The sdcard.img, mentioned on the previous step, contains the Linux distribution built by Buildroot. There are many ways to burn this image to an SD card. On this tutorial, we will be using balenaEtcher.

We can either run balenaEtcher in our Ubuntu virtual machine if the SD card shows up from there or copy the image to the Windows Host then run balenaEtcher from there.

Go to Step 6.1 if you opt to flash the SD card through the Ubuntu virtual machine. Otherwise, go to Step Step 7.1 if you would like to do so through the Windows® host system.

The VirtualBox Extension Pack (license needed) is required to attach USB 2.0 and USB 3.0 devices to the virtual machine.

Some of the following steps may also apply if you are running Ubuntu natively (i.e., not using a virtual machine).

Open balenaEtcher from the Applications menu.

Using a USB SD Card Reader

Figure 12

Connect a USB 2.0 SD card reader to the computer.

Attach the USB 2.0 SD card reader to the virtual machine by following these steps:

  1. Right-click the USB icon in the VirtualBox Status Bar as shown on Figure 13.
    2. Click the USB card reader.
    3. If the USB Card Reader mounted successfully, a checkmark should appear beside its name as seen on Figure 13.

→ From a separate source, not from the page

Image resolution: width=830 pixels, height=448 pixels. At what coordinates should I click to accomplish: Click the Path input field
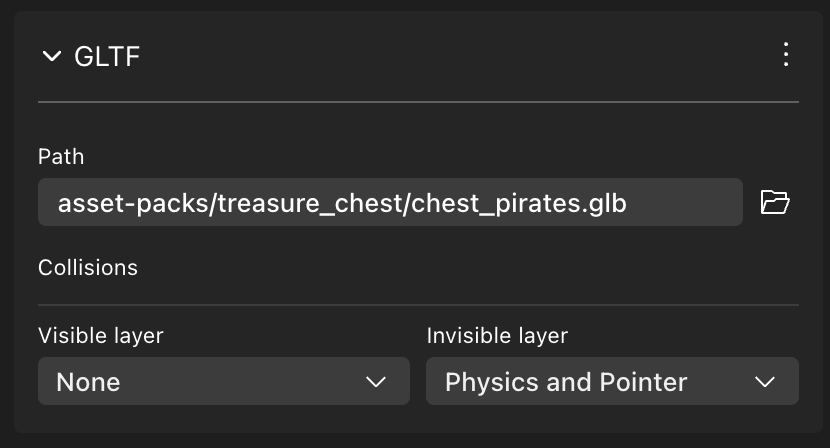coord(390,202)
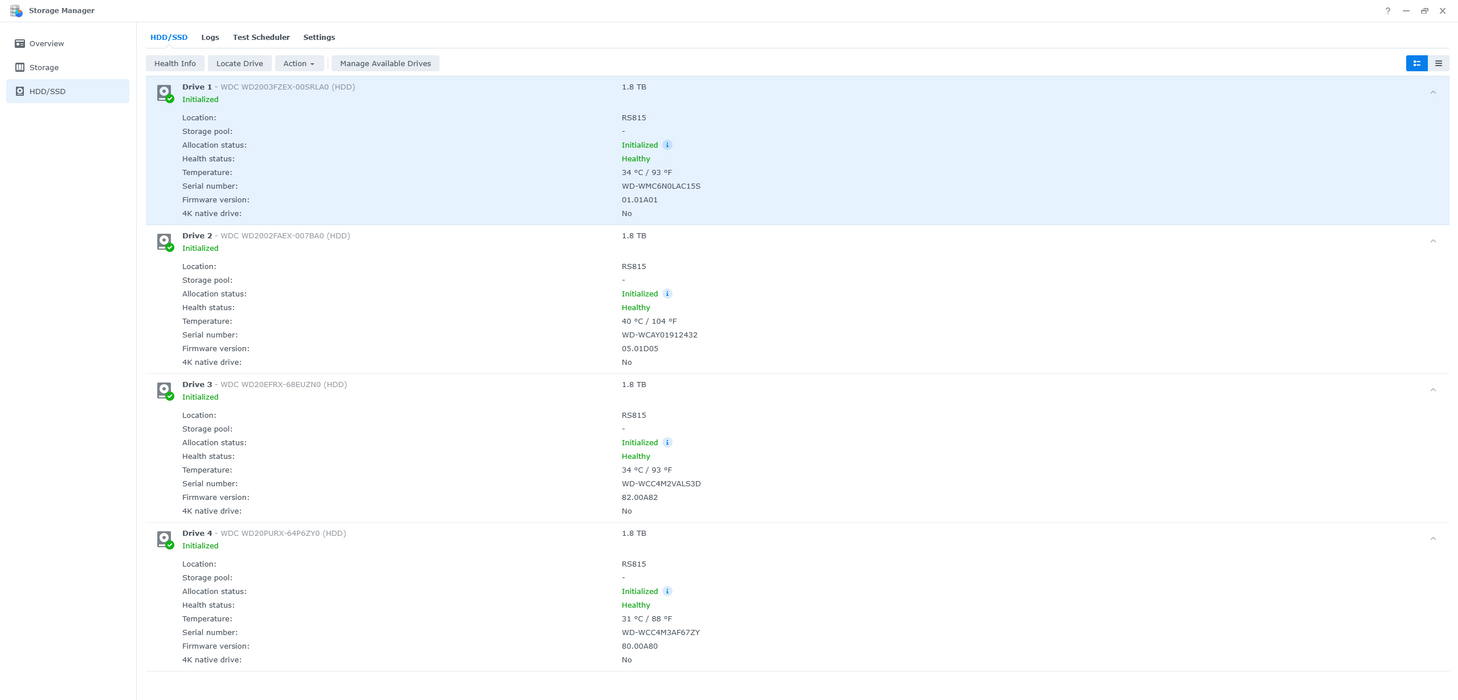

On this specific system, the USB card reader shows up as “USB Storage.” This varies with the manufacturer. To determine the correct USB device, try disconnecting then checking this list and reconnecting the device again.

Copying Image to USB SD Card Reader

Figure 13

 

In Etcher, click Flash from file.

Flash Image from File

Figure 14

Navigate to Home>project>my_external_tree>images as shown in Figure 15 to find sdcard.img.

Find sdcard.img File

Figure 15

Click Select target. Verify that the selected target is the correct target by checking size and location. Your screen may look like Figure 16. Click Select (1).

Select Target in Etcher

Figure 16

Click Flash!. It should prompt for a password.

A successful flash is shown on Figure 17:

Successful Flash Operation

Figure 17

Remove the SD card from the USB card reader. Proceed to Step 4.6.2.


From Windows Host

You can skip Step 7 if you opted to flash the SD card through the Ubuntu virtual machine. Otherwise, go to Step Step 7 if you would like to do so through the Windows® host system.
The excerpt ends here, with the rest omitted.